FastAPI Example: Async Processing
Here’s the async implementation using FastAPI:
Code:
from fastapi import FastAPI
import yfinance as yf
import asyncio
import numpy as np
import time
import requests
from requests.adapters import HTTPAdapter
from urllib3.util.retry import Retry
# Increase the connection pool size
session = requests.Session()
adapter = HTTPAdapter(pool_connections=50, pool_maxsize=50, max_retries=Retry(total=3, backoff_factor=1))
session.mount("http://", adapter)
session.mount("https://", adapter)
# Patch the `requests` session in `yfinance`
yf.utils.requests = session
app = FastAPI()
# Hardcoded symbols
SYMBOLS = ["AAPL", "MSFT", "GOOGL", "AMZN", "TSLA",
"META", "NFLX", "ADBE", "NVDA", "ORCL",
"IBM", "INTC", "AMD", "CRM", "CSCO",
"DIS", "TMUS", "V", "MA", "PYPL"]
async def fetch_symbol(symbol):
loop = asyncio.get_event_loop()
raw_data = await loop.run_in_executor(None, yf.Ticker(symbol).history, "1d")
data = raw_data.reset_index().to_dict(orient="records")
for record in data:
for key, value in record.items():
if isinstance(value, (np.int64, np.float64)):
record[key] = value.item()
return {symbol: data}
@app.get("/async")
async def get_yfinance_async():
start_time = time.time()
tasks = [fetch_symbol(symbol) for symbol in SYMBOLS]
data = await asyncio.gather(*tasks)
end_time = time.time()
total_time = end_time - start_time
print(f"Processed {len(SYMBOLS)} symbols in {total_time:.2f} seconds")
return {
"symbols": SYMBOLS,
"data": data,
"total_response_time": f"{total_time:.2f} seconds"
}
Terminal Output
(venv) openalgo@openalgo testapi % uvicorn fastapi_app:app --host 127.0.0.1 --port 8000
INFO: Started server process [64513]
INFO: Waiting for application startup.
INFO: Application startup complete.
INFO: Uvicorn running on http://127.0.0.1:8000 (Press CTRL+C to quit)
Processed 20 symbols in 1.44 seconds
INFO: 127.0.0.1:62105 - "GET /async HTTP/1.1" 200 OK
Processed 20 symbols in 0.62 seconds
INFO: 127.0.0.1:62121 - "GET /async HTTP/1.1" 200 OK
Processed 20 symbols in 0.59 seconds
INFO: 127.0.0.1:62125 - "GET /async HTTP/1.1" 200 OK
Processed 20 symbols in 0.58 seconds
INFO: 127.0.0.1:62125 - "GET /async HTTP/1.1" 200 OK
How It Works:
• The /async endpoint uses asyncio.gather() to fetch data concurrently for all symbols.
• Non-blocking operations allow other requests to be processed simultaneously.
Performance:
• Single request: Processes 20 symbols in ~0.5-1.5 seconds.
• Multiple concurrent requests: Handles requests efficiently with minimal degradation.
Performance Comparison
Framework Request Type 20 Symbols Concurrent Requests
Flask Sync ~4-6 seconds Degrades significantly
FastAPI Async ~0.5-1.5 seconds Efficient with low latency
When to Use Sync vs Async in Fintech Applications
Sync (Flask)
• Suitable for simpler applications or when integrating with legacy systems.
• Works well for CPU-bound tasks like data transformations or calculations.
Async (FastAPI)
• Essential for I/O-heavy operations like fetching financial data, real-time trading, or communicating with external APIs.
• Ideal for scalable, high-concurrency fintech platforms.
Conclusion
In the fintech world, where speed and scalability are paramount, FastAPI with async processing is a game-changer.

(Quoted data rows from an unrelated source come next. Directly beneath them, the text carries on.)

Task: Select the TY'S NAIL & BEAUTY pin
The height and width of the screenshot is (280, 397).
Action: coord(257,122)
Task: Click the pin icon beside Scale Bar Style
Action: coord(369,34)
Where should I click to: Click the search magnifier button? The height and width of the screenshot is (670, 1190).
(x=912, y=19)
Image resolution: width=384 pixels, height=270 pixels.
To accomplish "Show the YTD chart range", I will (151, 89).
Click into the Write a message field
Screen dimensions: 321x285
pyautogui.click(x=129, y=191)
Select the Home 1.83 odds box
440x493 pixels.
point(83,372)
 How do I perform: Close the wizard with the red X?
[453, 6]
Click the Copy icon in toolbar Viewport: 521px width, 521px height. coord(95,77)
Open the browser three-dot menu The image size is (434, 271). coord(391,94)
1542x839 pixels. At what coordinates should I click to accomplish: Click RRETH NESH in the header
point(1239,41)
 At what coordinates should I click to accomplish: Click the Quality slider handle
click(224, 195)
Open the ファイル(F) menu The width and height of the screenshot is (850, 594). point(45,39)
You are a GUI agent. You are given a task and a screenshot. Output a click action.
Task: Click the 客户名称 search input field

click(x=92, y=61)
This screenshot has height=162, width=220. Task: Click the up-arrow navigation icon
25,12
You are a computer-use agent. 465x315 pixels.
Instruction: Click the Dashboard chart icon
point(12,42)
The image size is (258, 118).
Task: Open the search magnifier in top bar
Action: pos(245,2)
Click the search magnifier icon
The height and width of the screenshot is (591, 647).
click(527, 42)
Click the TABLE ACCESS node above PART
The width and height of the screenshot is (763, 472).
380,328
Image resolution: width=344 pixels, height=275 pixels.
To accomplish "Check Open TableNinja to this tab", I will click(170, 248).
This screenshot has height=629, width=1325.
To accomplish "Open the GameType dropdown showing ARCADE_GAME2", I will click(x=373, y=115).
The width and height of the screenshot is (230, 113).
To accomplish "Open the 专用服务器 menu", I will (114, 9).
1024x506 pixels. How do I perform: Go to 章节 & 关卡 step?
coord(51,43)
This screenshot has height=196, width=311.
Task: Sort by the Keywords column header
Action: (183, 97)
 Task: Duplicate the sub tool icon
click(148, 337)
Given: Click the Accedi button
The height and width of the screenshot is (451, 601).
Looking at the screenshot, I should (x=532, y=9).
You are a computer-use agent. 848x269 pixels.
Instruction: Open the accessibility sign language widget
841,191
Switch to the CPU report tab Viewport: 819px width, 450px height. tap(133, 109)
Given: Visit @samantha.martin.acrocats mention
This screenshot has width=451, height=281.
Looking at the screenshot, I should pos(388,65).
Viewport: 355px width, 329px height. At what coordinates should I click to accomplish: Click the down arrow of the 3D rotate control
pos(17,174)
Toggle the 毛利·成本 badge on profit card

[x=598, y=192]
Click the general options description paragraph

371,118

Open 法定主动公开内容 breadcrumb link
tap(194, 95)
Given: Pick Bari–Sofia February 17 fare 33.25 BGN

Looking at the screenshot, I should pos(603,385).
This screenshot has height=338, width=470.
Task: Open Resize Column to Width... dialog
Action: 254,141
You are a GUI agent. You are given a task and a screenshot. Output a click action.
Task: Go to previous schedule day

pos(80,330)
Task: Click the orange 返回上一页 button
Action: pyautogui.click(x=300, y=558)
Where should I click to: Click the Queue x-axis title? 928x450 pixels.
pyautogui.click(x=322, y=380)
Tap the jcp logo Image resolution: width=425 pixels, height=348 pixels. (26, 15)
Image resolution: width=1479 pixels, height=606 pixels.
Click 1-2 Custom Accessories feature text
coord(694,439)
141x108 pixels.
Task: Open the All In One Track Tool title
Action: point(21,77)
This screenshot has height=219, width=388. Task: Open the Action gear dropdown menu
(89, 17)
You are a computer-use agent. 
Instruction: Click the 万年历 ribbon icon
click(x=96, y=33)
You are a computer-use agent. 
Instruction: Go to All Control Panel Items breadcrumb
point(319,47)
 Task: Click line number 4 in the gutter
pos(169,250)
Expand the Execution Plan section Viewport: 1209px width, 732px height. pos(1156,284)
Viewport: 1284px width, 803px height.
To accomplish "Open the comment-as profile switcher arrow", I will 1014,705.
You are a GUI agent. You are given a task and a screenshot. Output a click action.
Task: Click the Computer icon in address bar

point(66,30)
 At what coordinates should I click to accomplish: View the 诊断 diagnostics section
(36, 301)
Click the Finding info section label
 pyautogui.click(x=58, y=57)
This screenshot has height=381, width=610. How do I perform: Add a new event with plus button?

It allows developers to build high-performance applications that can handle large-scale, concurrent operations efficiently. While Flask remains a reliable framework for simpler use cases, adopting FastAPI for I/O-intensive tasks like fetching financial data is crucial for modern fintech solutions.
Final Thoughts
Choosing the right framework depends on your application’s requirements. For fintech applications dealing with real-time data and high concurrency, FastAPI is the clear winner. However, understanding both sync and async paradigms will make you a better developer equipped to tackle any challenge.